If you just want to check if an argument x is a number, without caring what kind, use isinstance(x, Number).

class mxnet.image.RandomCropAug(size, interp=2)[source]

Bases: mxnet.image.image.Augmenter

Make random crop augmenter

Parameters
  • size (int) – The length to be set for the shorter edge.

  • interp (int, optional, default=2) – Interpolation method. See resize_short for details.

class mxnet.image.RandomGrayAug(p)[source]

Bases: mxnet.image.image.Augmenter

Randomly convert to gray image.

Parameters

p (float) – Probability to convert to grayscale

class mxnet.image.RandomOrderAug(ts)[source]

Bases: mxnet.image.image.Augmenter

Apply list of augmenters in random order

Parameters

ts (list of augmenters) – A series of augmenters to be applied in random order

Methods

dumps()

Override the default to avoid duplicate dump.

dumps()[source]

Override the default to avoid duplicate dump.

class mxnet.image.RandomSizedCropAug(size, area, ratio, interp=2, **kwargs)[source]

Bases: mxnet.image.image.Augmenter

Make random crop with random resizing and random aspect ratio jitter augmenter.

Parameters
  • size (tuple of (int, int)) – Size of the crop formatted as (width, height).

  • area (float in (0, 1] or tuple of (float, float)) – If tuple, minimum area and maximum area to be maintained after cropping If float, minimum area to be maintained after cropping, maximum area is set to 1.0

  • ratio (tuple of (float, float)) – Aspect ratio range as (min_aspect_ratio, max_aspect_ratio)

  • interp (int, optional, default=2) – Interpolation method. See resize_short for details.

class mxnet.image.ResizeAug(size, interp=2)[source]

Bases: mxnet.image.image.Augmenter

Make resize shorter edge to size augmenter.

Parameters
  • size (int) – The length to be set for the shorter edge.

  • interp (int, optional, default=2) – Interpolation method.

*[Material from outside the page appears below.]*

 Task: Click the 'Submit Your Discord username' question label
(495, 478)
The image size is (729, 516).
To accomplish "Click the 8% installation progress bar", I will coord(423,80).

See resize_short for details.

class mxnet.image.SaturationJitterAug(saturation)[source]

Bases: mxnet.image.image.Augmenter

Random saturation jitter augmentation.

Parameters

saturation (float) – The saturation jitter ratio range, [0, 1]

class mxnet.image.SequentialAug(ts)[source]

Bases: mxnet.image.image.Augmenter

Composing a sequential augmenter list.

Parameters

ts (list of augmenters) – A series of augmenters to be applied in sequential order.

Methods

dumps()

Override the default to avoid duplicate dump.

dumps()[source]

Override the default to avoid duplicate dump.

mxnet.image.center_crop(src, size, interp=2)[source]

Crops the image src to the given size by trimming on all four sides and preserving the center of the image. Upsamples if src is smaller than size.

Note

This requires MXNet to be compiled with USE_OPENCV.

Parameters
  • src (NDArray) – Binary source image data.

  • size (list or tuple of int) – The desired output image size.

  • interp (int, optional, default=2) – Interpolation method. See resize_short for details.

Returns

  • NDArray – The cropped image.

  • Tuple – (x, y, width, height) where x, y are the positions of the crop in the original image and width, height the dimensions of the crop.

Example

>>> with open("flower.jpg", 'rb') as fp:
...     str_image = fp.read()
...
>>> image = mx.image.imdecode(str_image)
>>> image
<NDArray 2321x3482x3 @cpu(0)>
>>> cropped_image, (x, y, width, height) = mx.image.center_crop(image, (1000, 500))
>>> cropped_image
<NDArray 500x1000x3 @cpu(0)>
>>> x, y, width, height
(1241, 910, 1000, 500)
mxnet.image.color_normalize(src, mean, std=None)[source]

Normalize src with mean and std.

Parameters
  • src (NDArray) – Input image

  • mean (NDArray) – RGB mean to be subtracted

  • std (NDArray) – RGB standard deviation to be divided

Returns

An NDArray containing the normalized image.

Return type

NDArray

mxnet.image.copyMakeBorder(src=None, top=_Null, bot=_Null, left=_Null, right=_Null, type=_Null, value=_Null, values=_Null, out=None, name=None, **kwargs)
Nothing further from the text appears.